This is timely. The past few years have seen a plethora of initiatives on young people, including Connexions and youth offending teams, but they have not added up to a coherent and co-ordinated strategy to meet their needs.

In particular, those living in the most disadvantaged circumstances are not benefiting fully and too much community-based provision has become timeworn. Meanwhile, innovative youth work struggles to go from prototype into production because it is undercapitalised and often lacks continuity in both staffing and funding.

The reform of the 14-19 curriculum, with its attention to wider activities beyond the formal classroom, the reconfiguration of services for children and young people through the Children Bill and the Treasury’s current review of financial support for 16 to 19-year-olds give an opportunity to resolve many of these issues and bring coherence.

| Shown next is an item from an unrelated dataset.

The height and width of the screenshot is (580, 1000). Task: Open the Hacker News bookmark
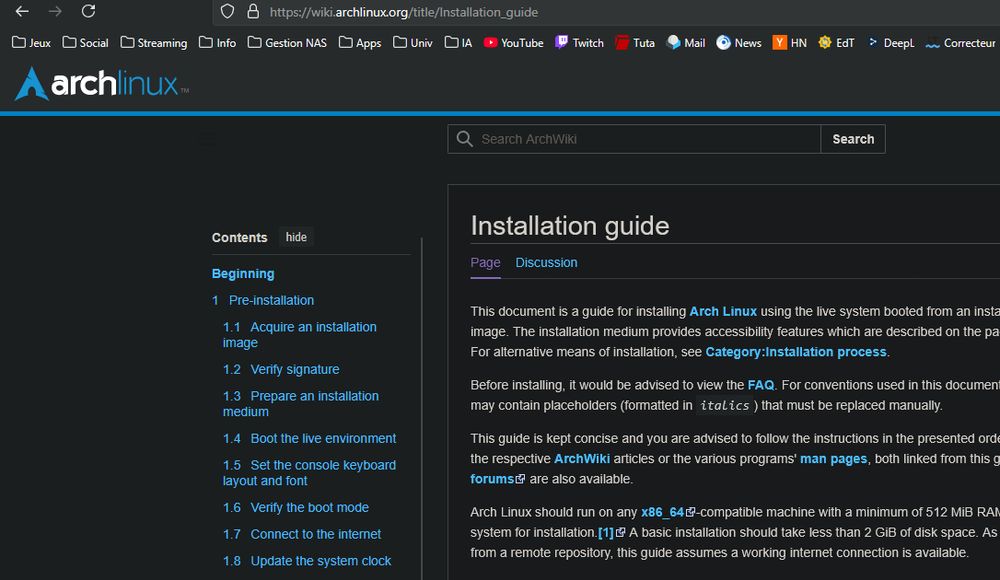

The Government has a platform already in its Resourcing Excellent Youth Services document which, in 2002, set out an architecture for the modernisation of local services offering detailed standards of what should be provided, a plan for workforce development and powers for the Secretary of State to intervene where local authorities are failing to provide.

But the legislative basis remains weak and political will ebbs and flows both locally and nationally.

Three features are now essential for coherence. First, the “offer” must be comprehensive and explicitly shaped to the needs of different individuals and communities. It must be based on a philosophy about the development of young people towards “autonomy”, not simply their containment, guidance or diversion into activity.

Second, a clear set of legal duties and explicit expectations on local authorities and others such as the Learning and Skills Council is needed before these bodies are properly held to account.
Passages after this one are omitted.